During this timeframe, we had an interruption of service to the API from 2:40 PM - 3:25 PM, an interruption of website accessibility from 2:40 PM - 5:50 PM, and a pipeline processing delay of until 6:25 PM PDT.
During recovery procedures after last week’s outage, we discovered that one of our central databases contained corrupted data. This corruption was limited in scope to a table that was left over from some prior maintenance, and was not in use by the product. During the maintenance work to remove the corrupted data, the primary and secondary databases both crashed due to a known bug in MySQL.
There was data loss due to the API outage lasting for 45 mins, during which period Rollbar was unable to ingest new data. While we were able to restore read functionality at 3:25 PM, we were unable to restore write access to the database for another 2 hours. During which time the processing pipeline and web UI were both down. Once write access was restored, the core processing pipeline was able to catch up in 35 mins. Notifications and realtime web UI updates took an additional 2 hours to catch up.
There was no corruption to any tables containing customer data.
The engineering team worked to restore service to the API while simultaneously working on restoring the database to a consistent and stable state for write operations to safely resume.

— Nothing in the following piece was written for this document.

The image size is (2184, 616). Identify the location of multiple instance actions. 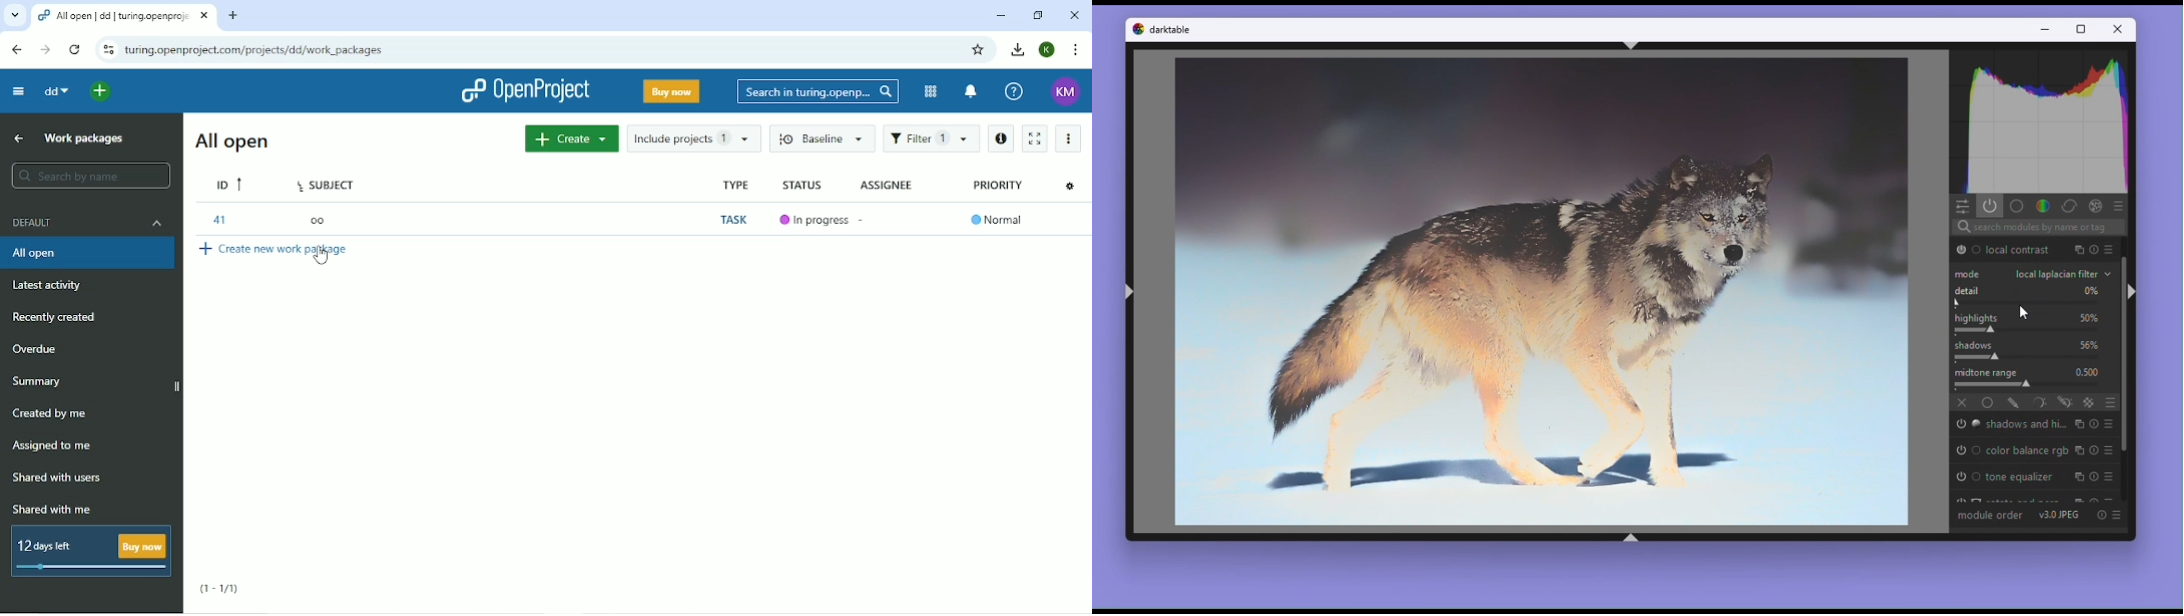
(2078, 478).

A fix was identified at 4:15 PM, however due to the size and complexity of the database, it took another 1.5 hours to fully implement.
Given the circumstances, our engineers were able to get partial availability back relatively quickly. However, we understand that Rollbar's availability and stability is part of the core value that our service provides and our customers depend on. As such we will be rolling out increased redundancy and automation for our primary datastores over the coming weeks. Additionally we are instituting process changes to our change management procedures in order to make sure a situation like this doesn't happen again.
We deeply apologize for the disruption that this outage has caused. And we are dedicated to improving our service quality and stability in order to meet the expectations of our customers.
2:40 PM PDT - Main datastore becomes inaccessible
3:25 PM PDT - Read functionality is restored to the main datastore
5:50 PM PDT - Write functionality is restored to the main datastore and all processes are resumed successfully
6:25 PM PDT - Realtime data is available via the web UI
8:29 PM PDT - Full functionality restored.